* EXCERPTED PASSAGE:
——
Recursive Model Index Search

Recursive model index search uses several learned models arranged as a hierarchy. A top model selects a lower model, and the lower model predicts the likely position of a key in sorted data. The final prediction is then corrected by searching inside a bounded local range.

This is the main search procedure behind a recursive model index, often shortened to RMI. It replaces part of a traditional index with prediction.

Problem

Given a sorted array $A$ of length $n$ , a target key $x$ , and a hierarchy of models, find an index $i$ such that

A[i] = x

or report failure.

Idea

A single model may be too inaccurate for a large or irregular key distribution. An RMI splits the prediction task into stages.

The first model predicts which submodel should handle the key. The selected submodel predicts the final position.

For a two stage RMI:

m = M_0(x)

p = M_1[m](x)

where $m$ is the selected model and $p$ is the predicted position.

Because the prediction may be wrong by some bounded error $\epsilon_m$ , the algorithm searches:

[p - \epsilon_m, p + \epsilon_m]

Algorithm

recursive_model_index_search(A, x, root_model, leaf_models, errors):
    m = root_model(x)
    m = clamp(floor(m), 0, length(leaf_models) - 1)

    p = leaf_models[m](x)
    p = floor(p)

    epsilon = errors[m]

    left = max(0, p - epsilon)
    right = min(length(A) - 1, p + epsilon)

    return binary_search(A, x, left, right)

Example

Let

A = [10, 20, 30, 40, 50, 60, 70, 80]

Suppose the root model sends $x = 70$ to leaf model $1$ :

M_0(70) = 1

The leaf model predicts:

M_1 = 6.3

If the known error for leaf model $1$ is:

\epsilon_1 = 1

then search:

[5, 7]

index	value
5	60
6	70
7	80

Binary search returns index $6$ .

Correctness

The model hierarchy is only a predictor. Correctness comes from the verified error bound attached to the selected leaf model.

If the true position of $x$ is guaranteed to lie within $\epsilon_m$ positions of the leaf prediction, then the bounded search interval contains the target whenever the target exists. Binary search over that interval is exact, so the algorithm returns the correct index or correctly reports failure.

Complexity

Let $k$ be the number of model stages and let $\epsilon$ be the correction window size for the selected leaf.

part	time
model traversal	$O(k)$
correction search	$O(\log \epsilon)$
total	$O(k + \log \epsilon)$

Space depends on the number and size of models.

For a two stage RMI with $b$ leaf models, space is:

O(b)

when each model has constant size.

When to Use

Use recursive model index search when:

keys are sorted
the dataset is large
the key distribution has predictable regions
query volume is high
the index is static or mostly static
memory access cost matters

It is less suitable when data changes frequently, because insertions and deletions may invalidate the learned distribution and its error bounds.
——
* DATASET CONTENT:
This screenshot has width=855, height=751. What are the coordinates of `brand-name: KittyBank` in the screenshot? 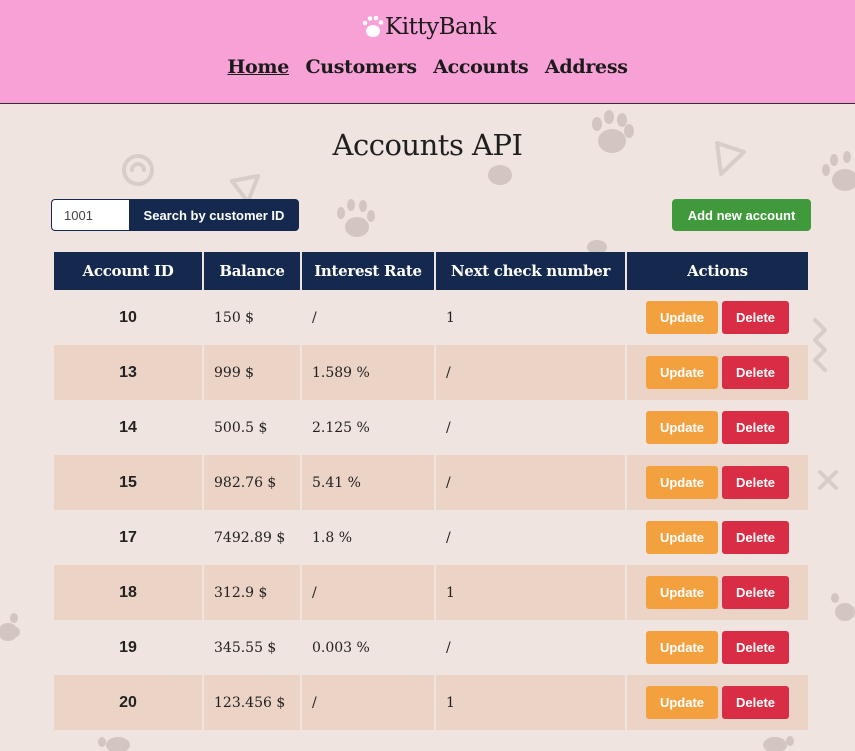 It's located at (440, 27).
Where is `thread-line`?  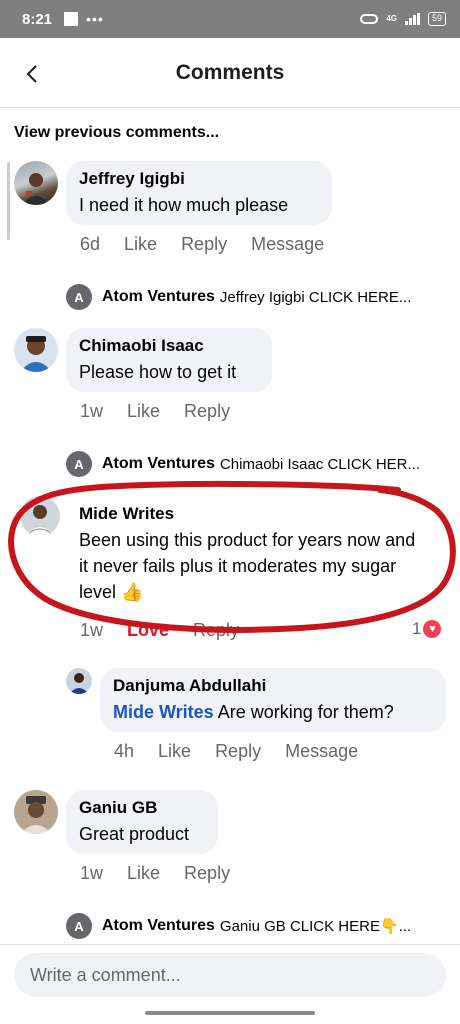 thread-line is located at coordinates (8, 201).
——
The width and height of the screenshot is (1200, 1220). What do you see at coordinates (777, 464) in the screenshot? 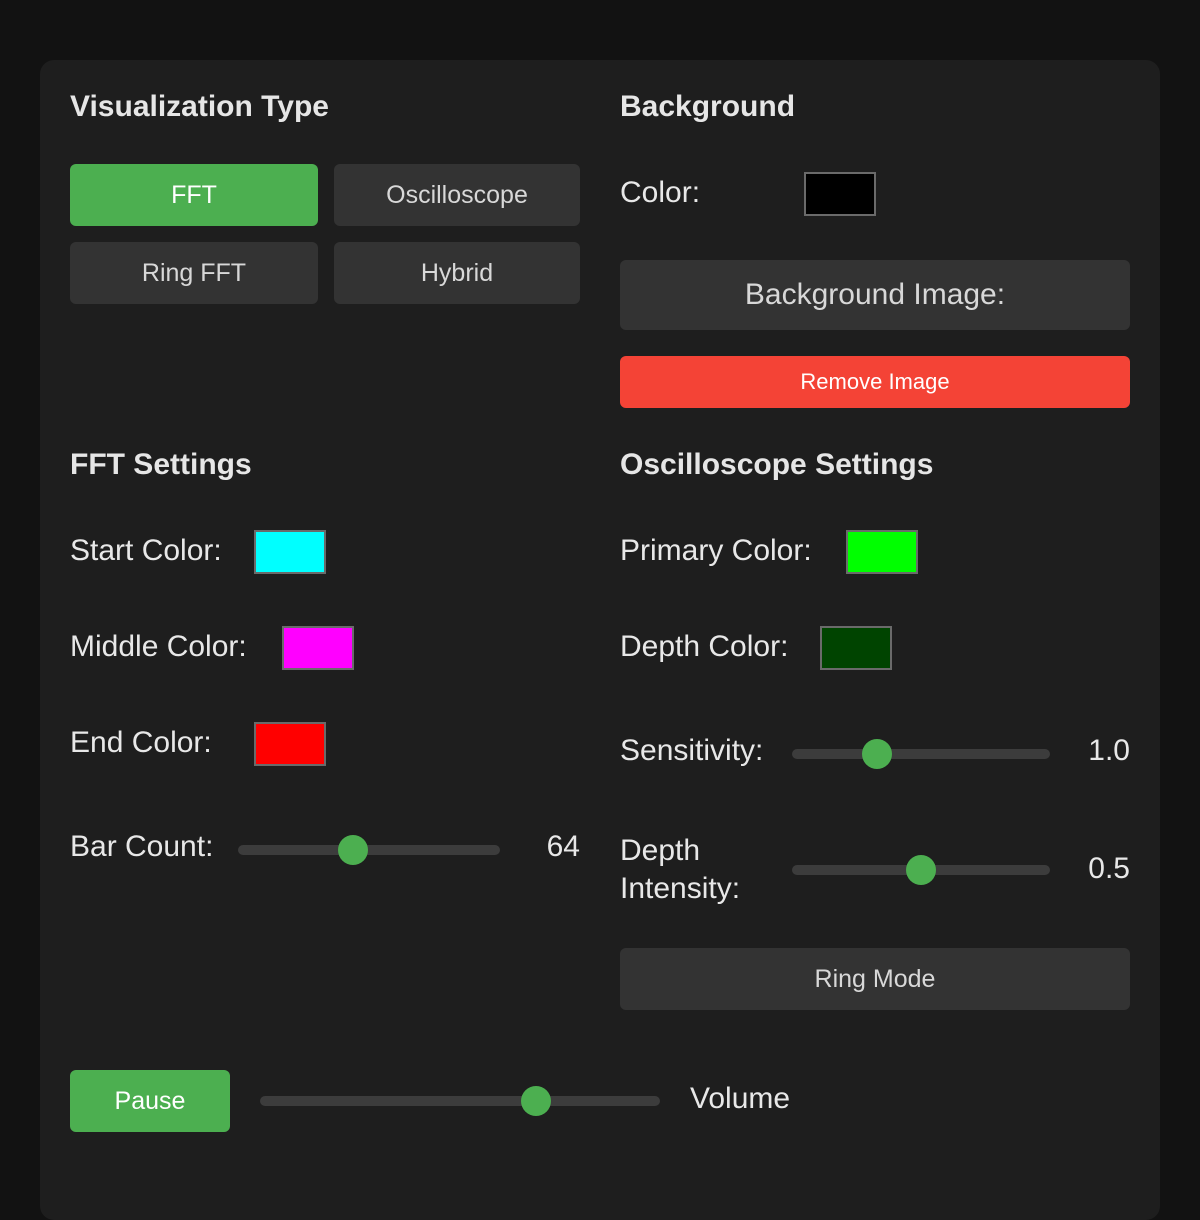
——
* WRITTEN TASK A: List every condition that the recursive model index page above gives for when to use recursive model index search.
* WRITTEN TASK B:
Does the recursive model index page support each statement below? Answer yes or no for each, and quote the words from the page that settle it.
(i) Correctness of the search comes from the model hierarchy itself.
(ii) The method is less suitable when data changes frequently.
(iii) The first model predicts the final position of the key.

* ANSWER BOX A:
- keys are sorted
- the dataset is large
- the key distribution has predictable regions
- query volume is high
- the index is static or mostly static
- memory access cost matters

* ANSWER BOX B:
(i) No: "The model hierarchy is only a predictor. Correctness comes from the verified error bound attached to the selected leaf model."
(ii) Yes: "It is less suitable when data changes frequently, because insertions and deletions may invalidate the learned distribution and its error bounds."
(iii) No: "The first model predicts which submodel should handle the key. The selected submodel predicts the final position."